>>>
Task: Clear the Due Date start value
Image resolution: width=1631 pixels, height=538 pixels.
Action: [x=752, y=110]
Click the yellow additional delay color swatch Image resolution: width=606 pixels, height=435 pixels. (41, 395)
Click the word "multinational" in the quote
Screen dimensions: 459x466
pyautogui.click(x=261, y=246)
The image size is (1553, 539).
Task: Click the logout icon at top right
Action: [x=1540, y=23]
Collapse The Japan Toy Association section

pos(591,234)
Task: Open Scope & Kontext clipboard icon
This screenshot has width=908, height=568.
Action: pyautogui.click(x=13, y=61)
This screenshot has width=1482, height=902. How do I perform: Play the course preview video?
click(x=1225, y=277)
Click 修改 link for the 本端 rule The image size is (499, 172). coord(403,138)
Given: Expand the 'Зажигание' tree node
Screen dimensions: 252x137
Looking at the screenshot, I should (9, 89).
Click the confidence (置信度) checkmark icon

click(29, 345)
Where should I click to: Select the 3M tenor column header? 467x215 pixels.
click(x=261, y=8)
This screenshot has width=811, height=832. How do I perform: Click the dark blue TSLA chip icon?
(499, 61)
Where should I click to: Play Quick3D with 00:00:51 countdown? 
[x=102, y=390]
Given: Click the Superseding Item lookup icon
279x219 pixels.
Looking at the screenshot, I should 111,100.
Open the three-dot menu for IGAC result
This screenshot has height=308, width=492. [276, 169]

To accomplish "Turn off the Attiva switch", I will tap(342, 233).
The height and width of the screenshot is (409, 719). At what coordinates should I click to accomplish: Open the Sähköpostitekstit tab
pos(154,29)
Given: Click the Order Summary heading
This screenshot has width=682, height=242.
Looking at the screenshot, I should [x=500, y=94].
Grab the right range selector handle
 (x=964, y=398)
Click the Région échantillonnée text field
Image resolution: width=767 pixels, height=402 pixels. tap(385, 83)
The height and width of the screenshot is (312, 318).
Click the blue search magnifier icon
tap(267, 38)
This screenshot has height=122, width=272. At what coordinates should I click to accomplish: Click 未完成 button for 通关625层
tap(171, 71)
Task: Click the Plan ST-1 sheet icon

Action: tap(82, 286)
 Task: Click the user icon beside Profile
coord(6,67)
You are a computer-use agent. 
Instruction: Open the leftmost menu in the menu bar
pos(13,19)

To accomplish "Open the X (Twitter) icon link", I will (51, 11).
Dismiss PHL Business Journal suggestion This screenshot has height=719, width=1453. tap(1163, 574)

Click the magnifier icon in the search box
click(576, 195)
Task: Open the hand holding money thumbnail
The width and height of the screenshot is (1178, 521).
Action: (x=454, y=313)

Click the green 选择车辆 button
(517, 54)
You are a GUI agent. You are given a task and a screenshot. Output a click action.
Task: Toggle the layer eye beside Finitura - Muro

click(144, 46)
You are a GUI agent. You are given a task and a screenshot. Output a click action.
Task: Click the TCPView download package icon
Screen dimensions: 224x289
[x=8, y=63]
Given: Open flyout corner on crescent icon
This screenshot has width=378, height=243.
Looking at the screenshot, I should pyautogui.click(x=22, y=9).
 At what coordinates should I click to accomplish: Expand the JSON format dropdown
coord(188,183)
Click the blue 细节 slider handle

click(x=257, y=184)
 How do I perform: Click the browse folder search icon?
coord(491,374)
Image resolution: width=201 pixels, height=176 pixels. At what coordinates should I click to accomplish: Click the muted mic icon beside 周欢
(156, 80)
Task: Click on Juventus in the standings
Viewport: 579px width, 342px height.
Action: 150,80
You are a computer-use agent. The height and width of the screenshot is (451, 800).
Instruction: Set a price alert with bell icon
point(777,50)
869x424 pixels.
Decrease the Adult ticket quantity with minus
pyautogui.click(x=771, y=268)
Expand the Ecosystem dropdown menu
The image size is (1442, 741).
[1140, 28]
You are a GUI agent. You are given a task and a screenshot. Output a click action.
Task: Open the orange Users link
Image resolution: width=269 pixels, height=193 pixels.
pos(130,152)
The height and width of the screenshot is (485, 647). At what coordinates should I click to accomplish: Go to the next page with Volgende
<<<
» **What you should do**: Take the entries above and set them all down again exactly as they read.

» **Solution to this task**:
Task: Clear the Due Date start value
Image resolution: width=1631 pixels, height=538 pixels.
Action: [x=752, y=110]
Click the yellow additional delay color swatch Image resolution: width=606 pixels, height=435 pixels. (41, 395)
Click the word "multinational" in the quote
Screen dimensions: 459x466
pyautogui.click(x=261, y=246)
The image size is (1553, 539).
Task: Click the logout icon at top right
Action: [x=1540, y=23]
Collapse The Japan Toy Association section

pos(591,234)
Task: Open Scope & Kontext clipboard icon
This screenshot has width=908, height=568.
Action: pyautogui.click(x=13, y=61)
This screenshot has width=1482, height=902. How do I perform: Play the course preview video?
click(x=1225, y=277)
Click 修改 link for the 本端 rule The image size is (499, 172). coord(403,138)
Given: Expand the 'Зажигание' tree node
Screen dimensions: 252x137
Looking at the screenshot, I should (9, 89).
Click the confidence (置信度) checkmark icon

click(29, 345)
Where should I click to: Select the 3M tenor column header? 467x215 pixels.
click(x=261, y=8)
This screenshot has width=811, height=832. How do I perform: Click the dark blue TSLA chip icon?
(499, 61)
Where should I click to: Play Quick3D with 00:00:51 countdown? 
[x=102, y=390]
Given: Click the Superseding Item lookup icon
279x219 pixels.
Looking at the screenshot, I should 111,100.
Open the three-dot menu for IGAC result
This screenshot has height=308, width=492. [276, 169]

To accomplish "Turn off the Attiva switch", I will tap(342, 233).
The height and width of the screenshot is (409, 719). At what coordinates should I click to accomplish: Open the Sähköpostitekstit tab
pos(154,29)
Given: Click the Order Summary heading
This screenshot has width=682, height=242.
Looking at the screenshot, I should [x=500, y=94].
Grab the right range selector handle
 (x=964, y=398)
Click the Région échantillonnée text field
Image resolution: width=767 pixels, height=402 pixels. tap(385, 83)
The height and width of the screenshot is (312, 318).
Click the blue search magnifier icon
tap(267, 38)
This screenshot has height=122, width=272. At what coordinates should I click to accomplish: Click 未完成 button for 通关625层
tap(171, 71)
Task: Click the Plan ST-1 sheet icon

Action: tap(82, 286)
 Task: Click the user icon beside Profile
coord(6,67)
You are a computer-use agent. 
Instruction: Open the leftmost menu in the menu bar
pos(13,19)

To accomplish "Open the X (Twitter) icon link", I will (51, 11).
Dismiss PHL Business Journal suggestion This screenshot has height=719, width=1453. tap(1163, 574)

Click the magnifier icon in the search box
click(576, 195)
Task: Open the hand holding money thumbnail
The width and height of the screenshot is (1178, 521).
Action: (x=454, y=313)

Click the green 选择车辆 button
(517, 54)
You are a GUI agent. You are given a task and a screenshot. Output a click action.
Task: Toggle the layer eye beside Finitura - Muro

click(144, 46)
You are a GUI agent. You are given a task and a screenshot. Output a click action.
Task: Click the TCPView download package icon
Screen dimensions: 224x289
[x=8, y=63]
Given: Open flyout corner on crescent icon
This screenshot has width=378, height=243.
Looking at the screenshot, I should pyautogui.click(x=22, y=9).
 At what coordinates should I click to accomplish: Expand the JSON format dropdown
coord(188,183)
Click the blue 细节 slider handle

click(x=257, y=184)
 How do I perform: Click the browse folder search icon?
coord(491,374)
Image resolution: width=201 pixels, height=176 pixels. At what coordinates should I click to accomplish: Click the muted mic icon beside 周欢
(156, 80)
Task: Click on Juventus in the standings
Viewport: 579px width, 342px height.
Action: 150,80
You are a computer-use agent. The height and width of the screenshot is (451, 800).
Instruction: Set a price alert with bell icon
point(777,50)
869x424 pixels.
Decrease the Adult ticket quantity with minus
pyautogui.click(x=771, y=268)
Expand the Ecosystem dropdown menu
The image size is (1442, 741).
[1140, 28]
You are a GUI agent. You are given a task and a screenshot. Output a click action.
Task: Open the orange Users link
Image resolution: width=269 pixels, height=193 pixels.
pos(130,152)
The height and width of the screenshot is (485, 647). At what coordinates should I click to accomplish: Go to the next page with Volgende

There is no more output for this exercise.